What is the difference between Mysql InnoDB B+ tree index and hash index? Why does MongoDB use B-tree?

透明飞起来了發表於2024-04-05

原文:What is the difference between Mysql InnoDB B+ tree index and hash index? Why does MongoDB use B-tree? | by Mina Ayoub | Medium

The most important difference between B-tree and B+ tree is that B+ tree only has leaf nodes to store data, and other nodes are used for indexing, while B-trees have Data fields for each index node.

B+ tree

The B+ tree is a balanced lookup tree (not a binary tree) designed for disks and other storage aids. In the B+ tree, all recorded nodes are stored in the leaf nodes of the same layer in order of size, and each leaf node is connected by a pointer.

The B+ tree index in the database is divided into a clustered index and a secondary index. The commonality of the two indexes is that the internal B+ tree is balanced, and the leaf nodes store all the data. The difference is whether the leaf node stores an entire row of data.

The B+ tree has the following characteristics :

  • The B+ tree can contain more nodes per node for two reasons, one is to reduce the height of the tree. The other is to change the data range into multiple intervals. The more the interval, the faster the data retrieval.
  • Each node no longer just stores a key, it can store multiple keys.
  • Non-leaf nodes store keys, and leaf nodes store keys and data.
  • The leaf nodes are linked to each other by two or two pointers, and the sequential query performance is higher.

Popular speaking

  • The non-leaf nodes of the B+ tree only store keys, occupying a very small space, so the data range that each layer of nodes can index is much wider. In other words, more data can be searched for each IO operation.
  • The leaf nodes are connected in pairs, which conforms to the read-ahead characteristics of the disk. For example, the leaf node stores 50 and 55, which has a pointer to the leaf nodes 60 and 62. When we read the data corresponding to 50 and 55 from the disk, due to the read-ahead characteristics of the disk, we will put 60 and 62 by the way. The corresponding data is read out. This time is a sequential read, not a disk seek, speeding up.
  • Support range query, and partial range query is very efficient, each node can index a larger and more accurate range, which means that the B+ tree single disk IO information is larger than the B-tree, and the I/O efficiency is higher.

The reason is that the data is stored in the leaf node layer, and there are pointers to other leaf nodes, so the range query only needs to traverse the leaf node layer, without the whole tree traversal.

Local principle and disk read-ahead

Due to the gap between disk access speed and memory, in order to improve efficiency, disk I/O should be minimized.

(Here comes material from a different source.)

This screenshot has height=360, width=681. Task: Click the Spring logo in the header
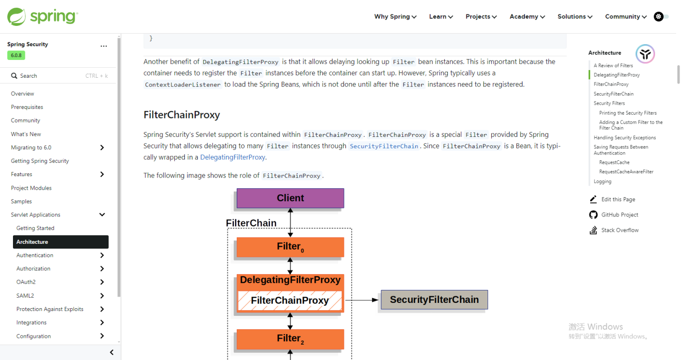[43, 16]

Disks are often not read strictly on demand, but are read-ahead each time. After the disk reads the required data, it will Read a certain length of data backwards in memory. The theoretical basis for doing so is the well-known local principle in computer science:

When a piece of data is used, the data in its vicinity is usually used immediately, and the data required during the running of the program is usually concentrated.

B-tree

B-tree, where B is balance (balanced meaning), B-tree is a multi-path self-balancing search tree. It is similar to a normal balanced binary tree. The difference is that B-tree allows each node to have more Child node.

B-tree has the following characteristics

  • All key values ​​are distributed throughout the tree.
  • Any keyword appears and only appears in one node.
  • The search may end at a non-leaf node.
  • Do a lookup in the full set of keywords, performance approaching binary search.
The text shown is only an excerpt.